— start Records shown —
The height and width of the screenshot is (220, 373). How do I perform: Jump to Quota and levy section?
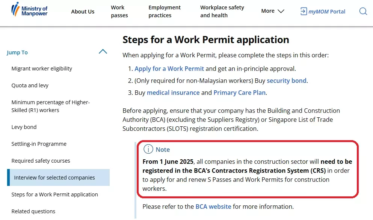pyautogui.click(x=30, y=85)
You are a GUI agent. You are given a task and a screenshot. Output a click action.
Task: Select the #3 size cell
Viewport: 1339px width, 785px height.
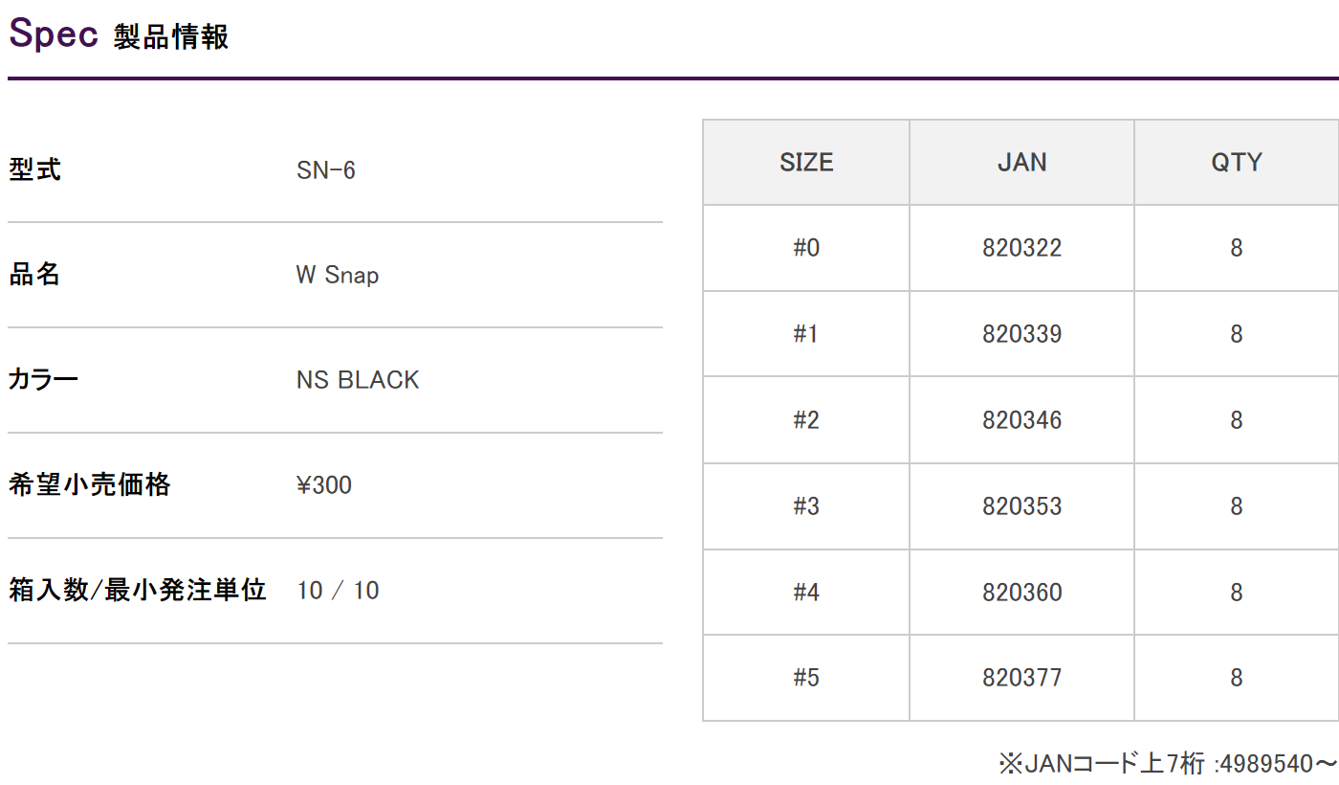(x=806, y=506)
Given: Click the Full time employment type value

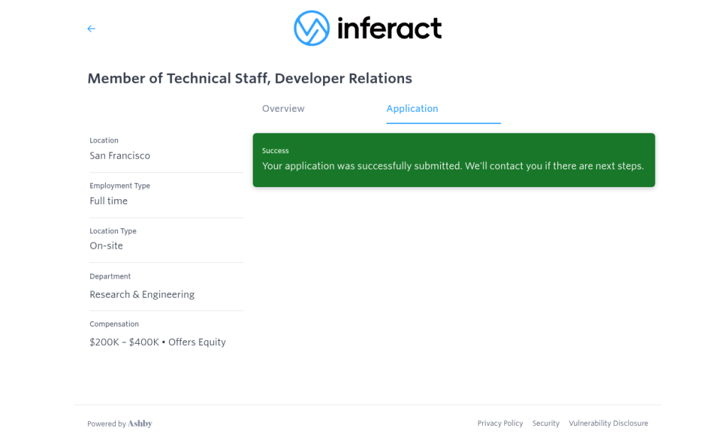Looking at the screenshot, I should click(109, 201).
— end Records shown —
◆ Exercise task:
Reproduce the listing above verbatim, omitting the pictures from your reply.

◆ Solution for this problem:
The height and width of the screenshot is (220, 373). How do I perform: Jump to Quota and levy section?
pyautogui.click(x=30, y=85)
You are a GUI agent. You are given a task and a screenshot. Output a click action.
Task: Select the #3 size cell
Viewport: 1339px width, 785px height.
(x=806, y=506)
Given: Click the Full time employment type value

Looking at the screenshot, I should click(109, 201).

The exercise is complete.